Stock markets worldwide are faced with the same issue of declines in listings that surfaced in the U.S. a decade and a half ago. The reasons for the contagious collapse in publicly listed entities is unclear (increasing acquisitions, LBOs, filing for bankruptcy, and declines in IPO volumes) but as Bloomberg reports, “the decline in public equities is unquestionable and should be of grave concern to both investors and policy makers alike,” CFA Institutes’ Jason Voss noted adding – crucially, “having fewer listings may hamper asset allocation, make stocks too expensive and send improper signals to companies looking to go public.”
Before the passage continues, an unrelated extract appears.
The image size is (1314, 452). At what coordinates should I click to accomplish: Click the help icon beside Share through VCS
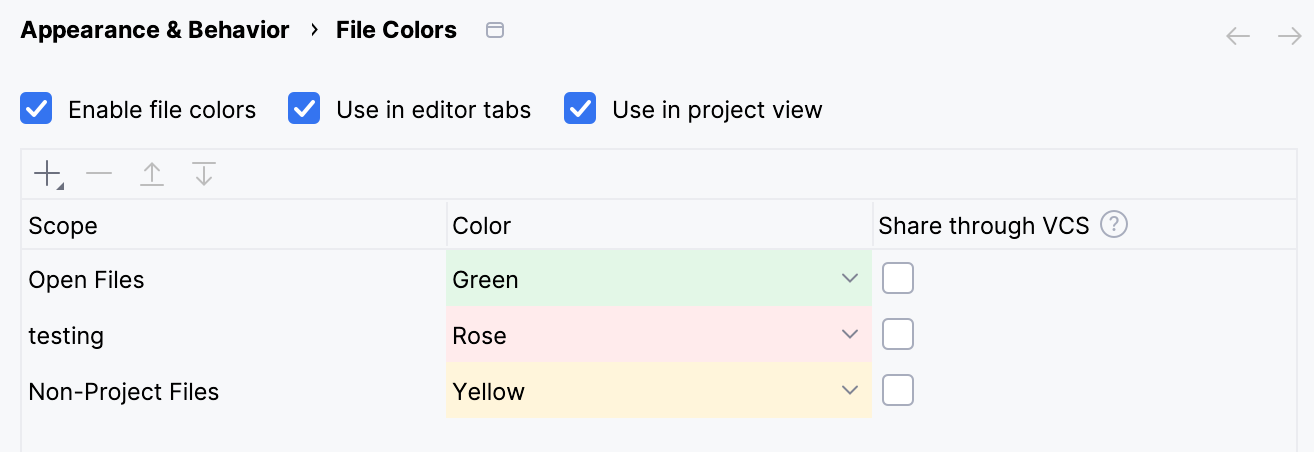click(x=1114, y=225)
European markets listed the most stocks in 2007, when a bull market ended. The total fell 23 percent during the next five years.
Asia-Pacific listings peaked in 2010, and last year’s figure was 4.7 percent lower.
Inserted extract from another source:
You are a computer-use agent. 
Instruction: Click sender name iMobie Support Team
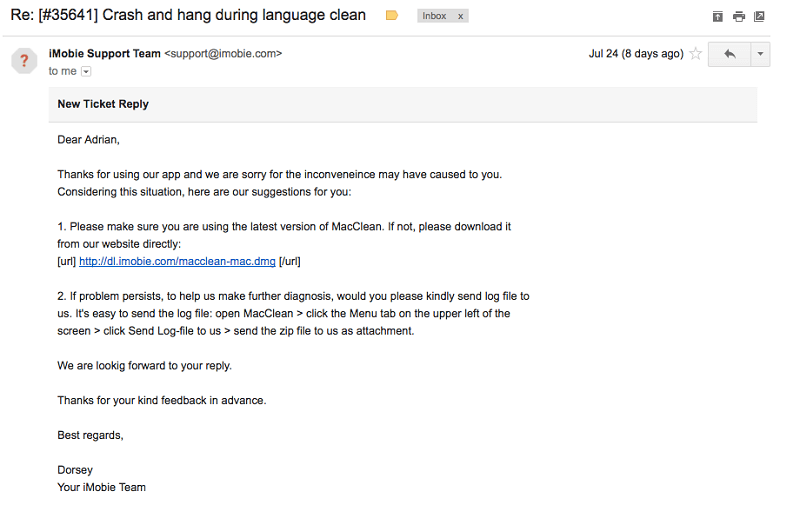click(105, 54)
Stock listings in the U.S. reached their highest total in 1997, in the midst of a bull market fueled by demand for shares of Internet companies. Last year’s figure was 47 percent lower than the record.
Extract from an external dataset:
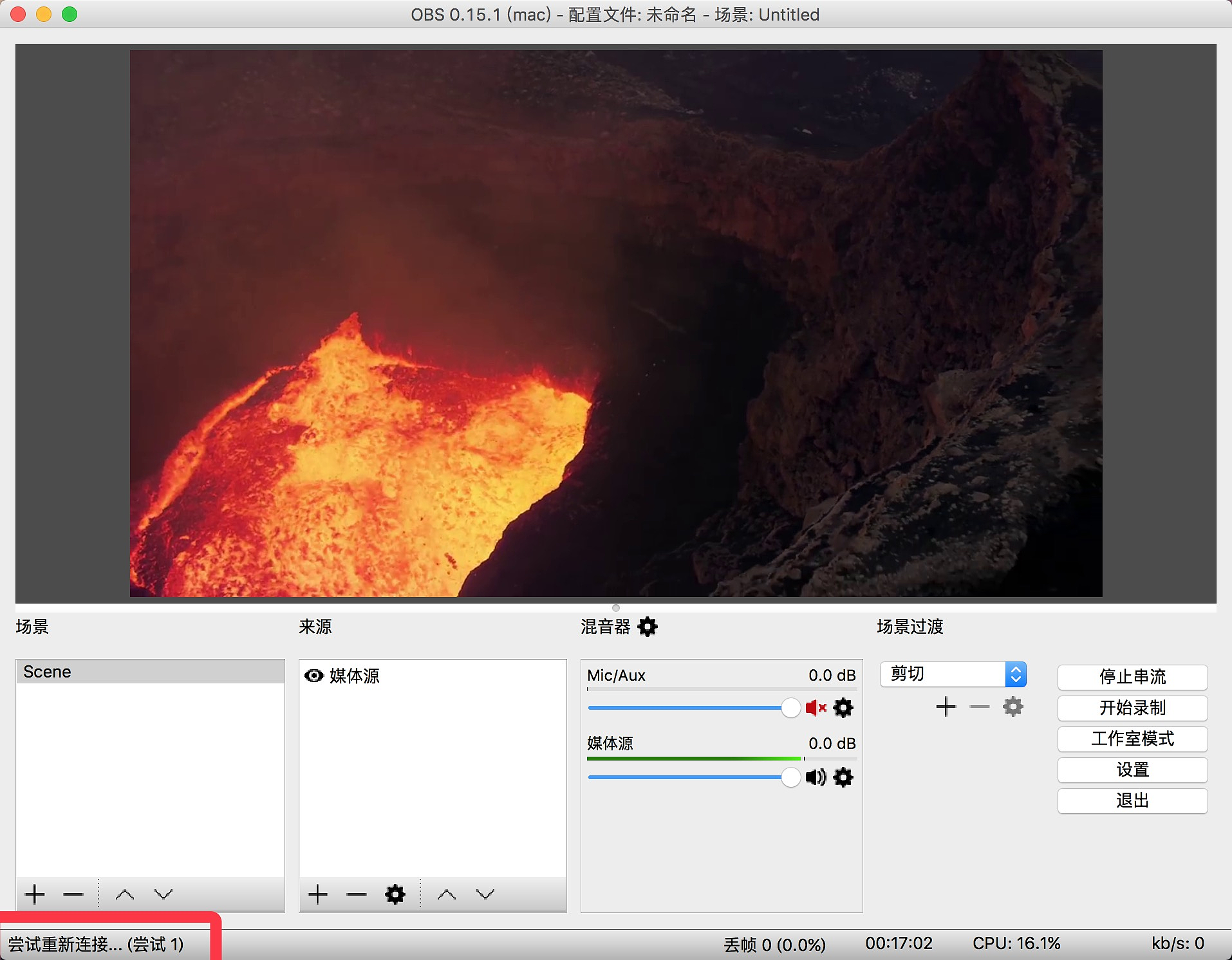Move the source up in list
In the United States, total stock listings hit a peak of 9,253 in 1997 and has since declined to 4,916 at the end of 2012 — down, as the article states, by 46.9%.
Since 1997, the M2 Money Supply has increased from $4 trillion to almost $11 trillion. Even assuming less % dollars being allocated to equities from the money supply, we have more than twice as many dollars chasing half as many listings.